===== Extracted material
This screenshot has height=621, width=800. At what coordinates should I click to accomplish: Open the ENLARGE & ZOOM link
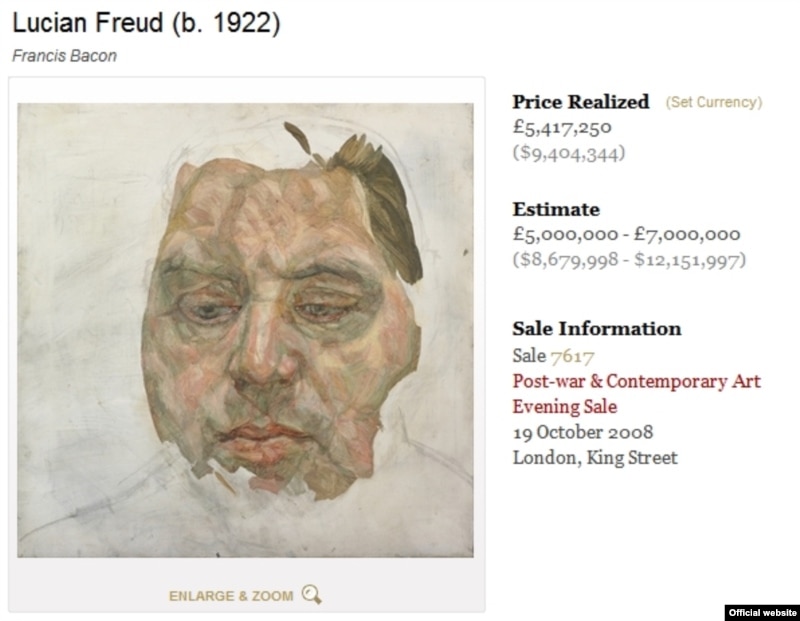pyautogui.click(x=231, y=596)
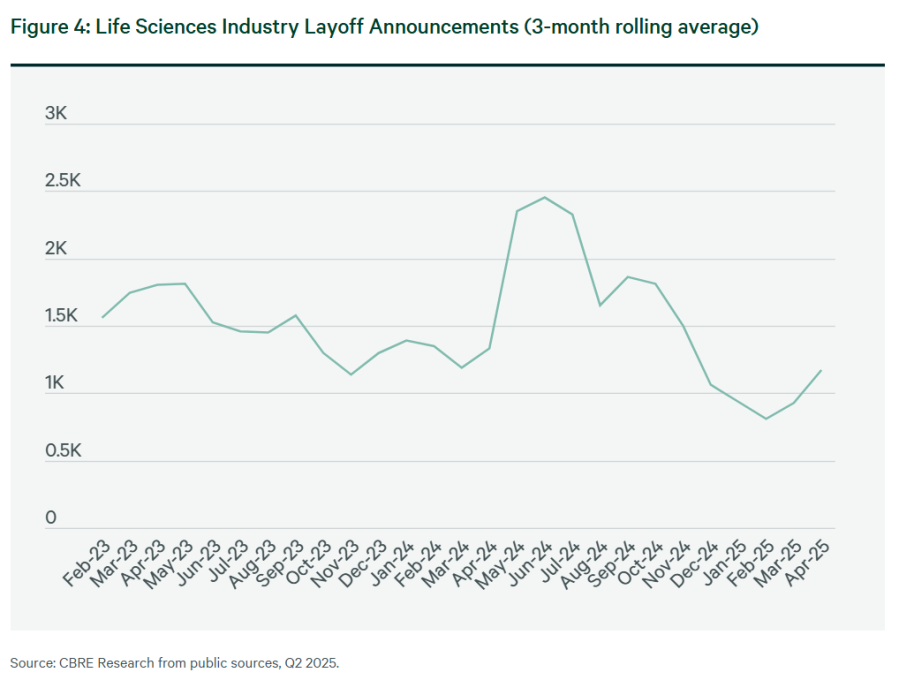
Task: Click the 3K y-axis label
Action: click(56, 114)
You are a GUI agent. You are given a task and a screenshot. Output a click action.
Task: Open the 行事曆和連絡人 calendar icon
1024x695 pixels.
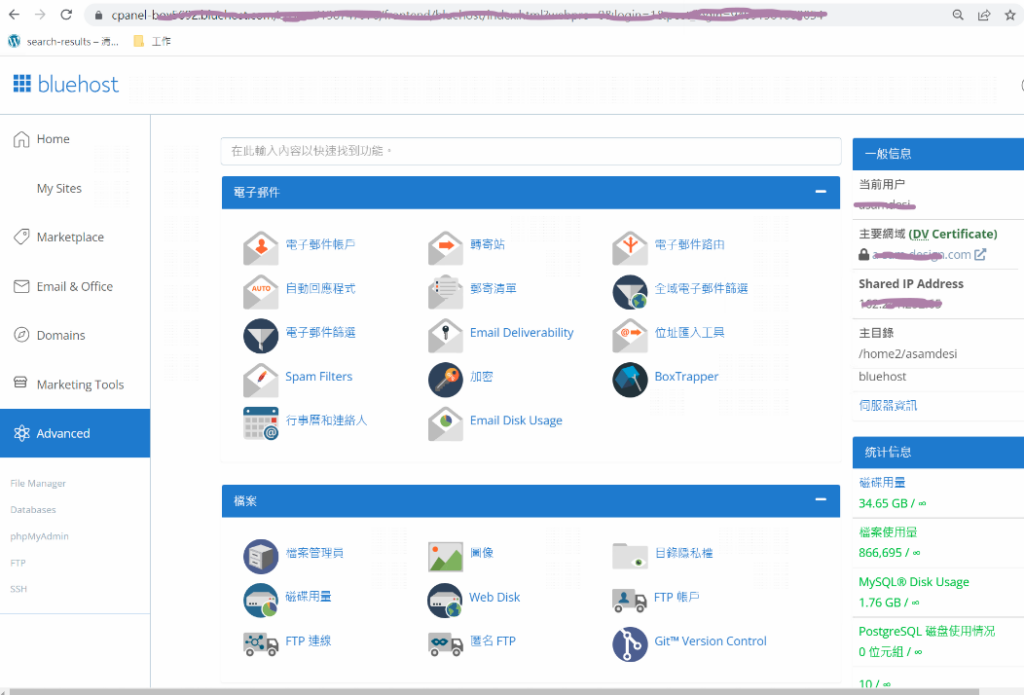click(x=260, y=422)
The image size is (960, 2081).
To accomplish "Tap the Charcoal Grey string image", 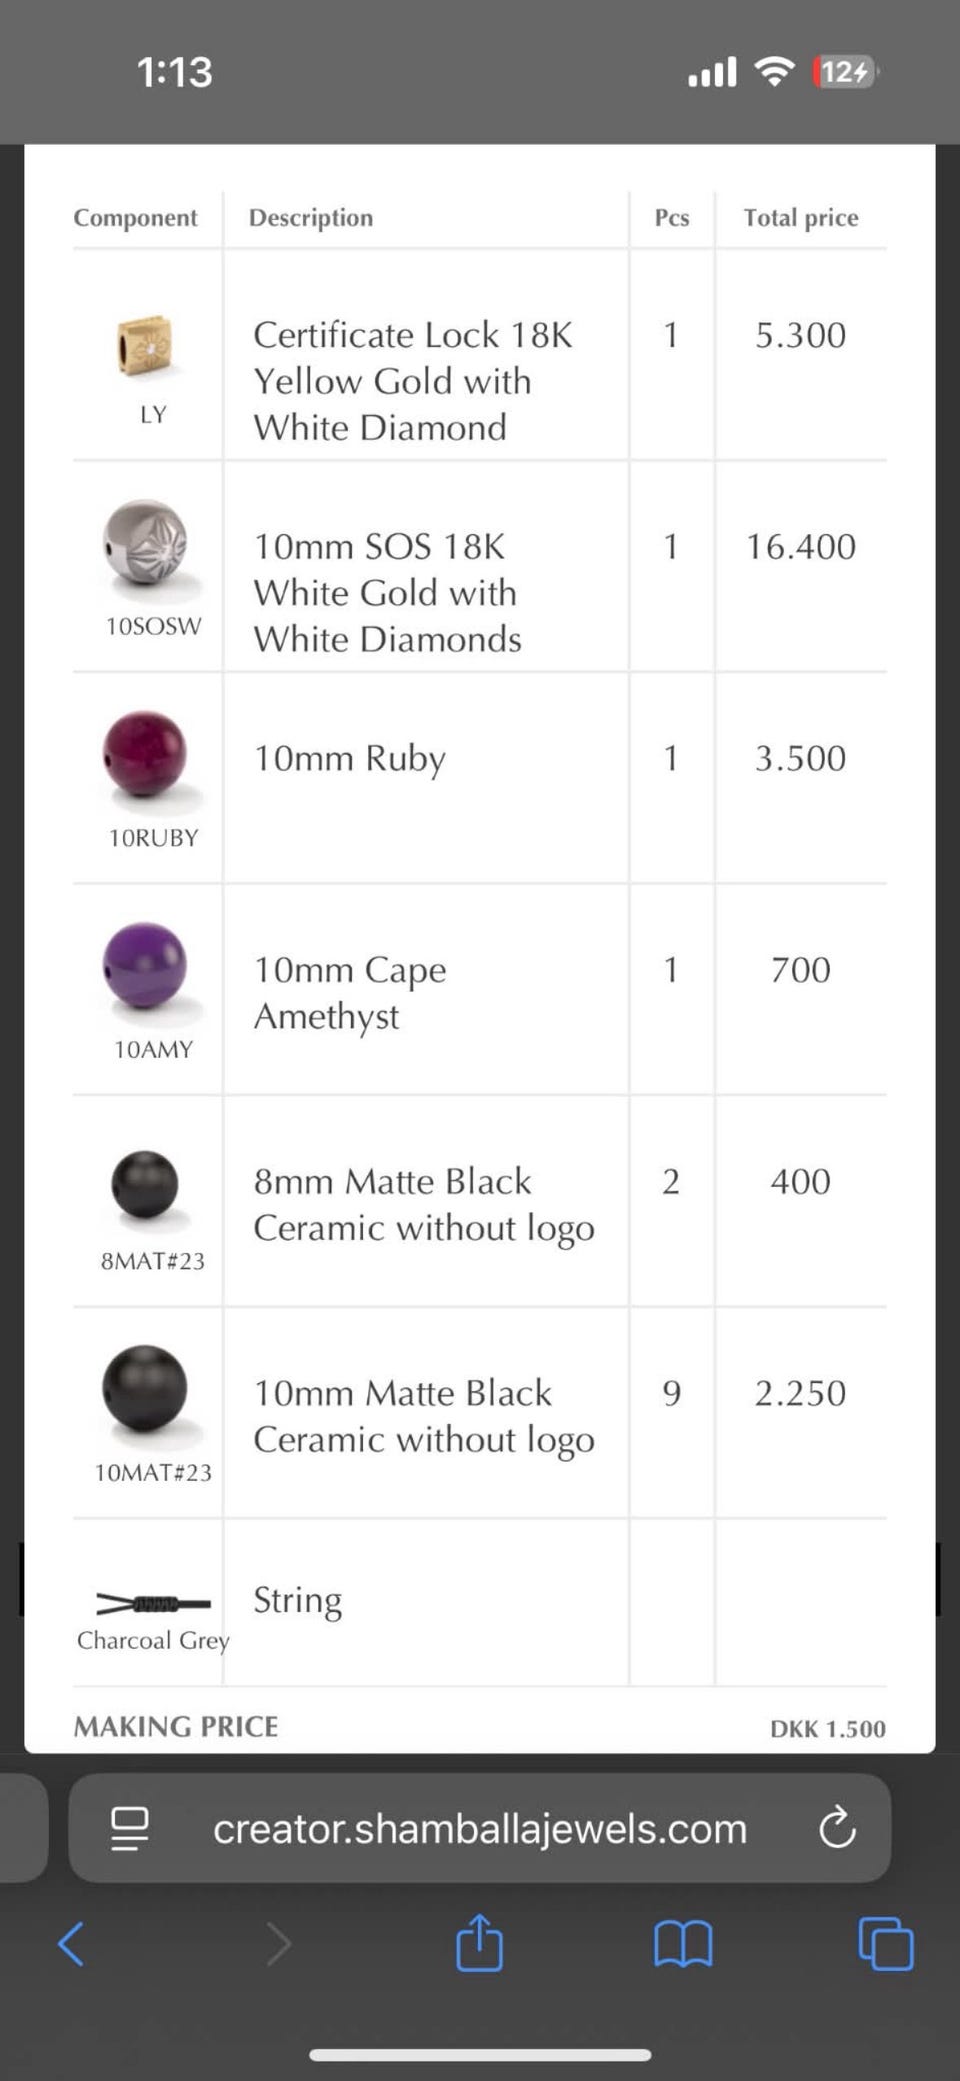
==========
| Exercise |
Apart from the pictures, repeat the data above exactly.

| Task output |
This screenshot has height=621, width=800. At what coordinates should I click to accomplish: Open the ENLARGE & ZOOM link
pyautogui.click(x=231, y=596)
Task: Click the 3K y-axis label
Action: click(56, 114)
You are a GUI agent. You are given a task and a screenshot. Output a click action.
Task: Open the 行事曆和連絡人 calendar icon
1024x695 pixels.
click(x=260, y=422)
The image size is (960, 2081).
To accomplish "Tap the Charcoal Grey string image", 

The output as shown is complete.